12. The system for the HUD claim 10, wherein the coating has low reflectivity in a visible light spectrum and high reflectivity in a non-visible light spectrum.

13. The system for the HUD claim 10, wherein the first reflective polarizer is configured to reflect solar radiation.

14. The system for the HUD claim 10, wherein the second reflective polarizer is configured to reflect an unusable portion of a flux from a backlight.

15. A display device compatible with polarized sunglasses, comprising:

a display for displaying information, the display includes components arranged to reduce internal surfaces; and

a half-wave plate coupled to the display and arranged to receive S-polarized light from the display, wherein the half-wave plate outputs the P-polarized light; and

wherein the components reduce a ghost image on the display.

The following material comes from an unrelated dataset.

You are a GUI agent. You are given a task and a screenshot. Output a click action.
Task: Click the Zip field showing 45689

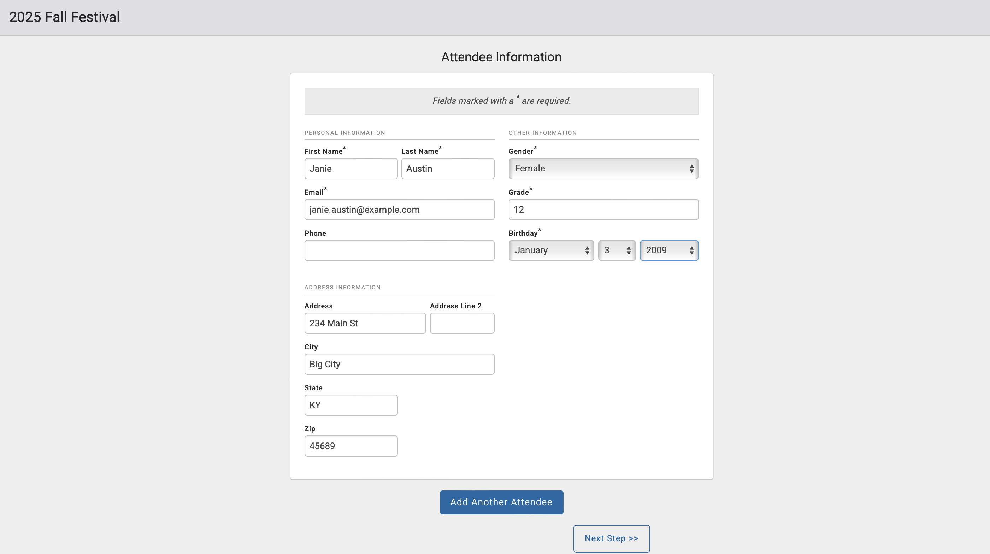(350, 446)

16. The display device of claim 15, wherein the components further comprise:

a voltage waveform generator, the voltage waveform generator coupled to the half-wave plate and configured to orient a fast axis.

17. The display device of claim 15, wherein the fast axis is oriented to form an angle with the S-polarized light of approximately 45 degrees.

18. The display device of claim 15, wherein the display device provides as an output S-polarized light traveling toward the polarized sunglasses.

19. The display device of claim 15, further comprising:

at least two optical filters, wherein the at least two optical filters include at least one of a reflective polarizer, a LC cell, and a wavelength dependent mirror.

20. The display device of claim 19, wherein the at least two optical filters reject infrared (IR) light and visible light.